## Exercise details
Repeat the following data exactly, omitting pictures.

## Supplied material
================================

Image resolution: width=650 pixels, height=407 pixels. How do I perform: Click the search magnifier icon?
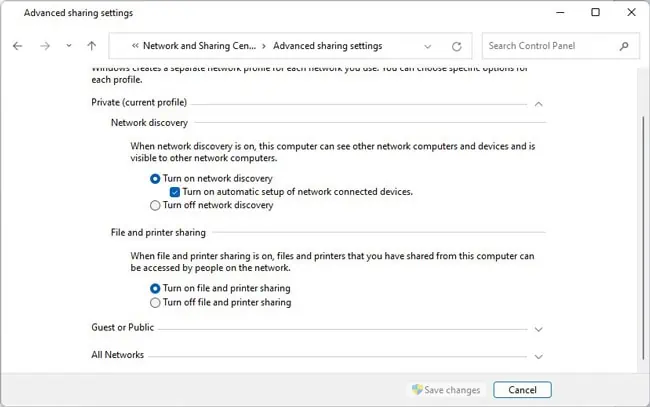pos(624,46)
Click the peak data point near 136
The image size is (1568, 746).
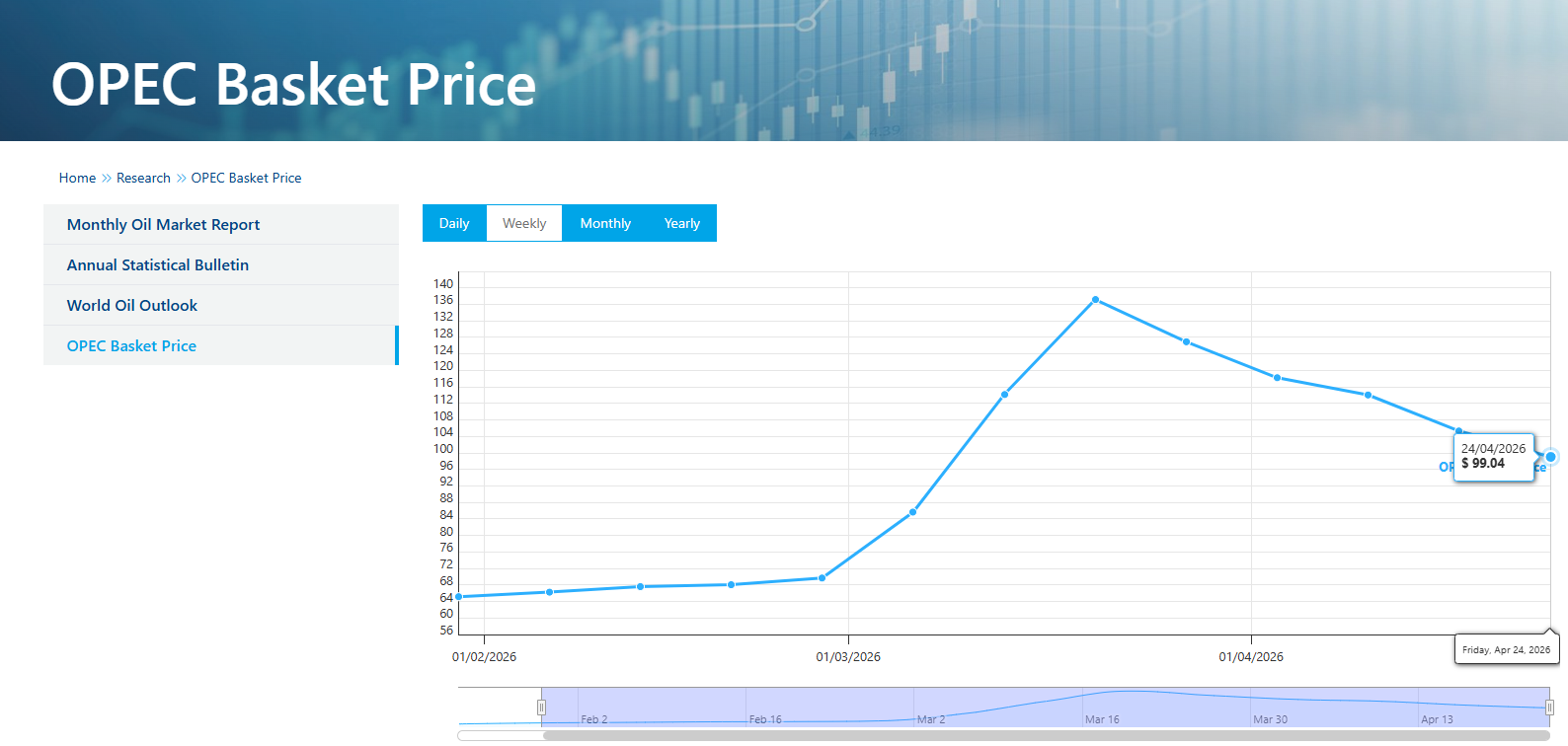pos(1096,300)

================================

## Result below
Image resolution: width=650 pixels, height=407 pixels. How do I perform: Click the search magnifier icon?
pos(624,46)
Click the peak data point near 136
The image size is (1568, 746).
pos(1096,300)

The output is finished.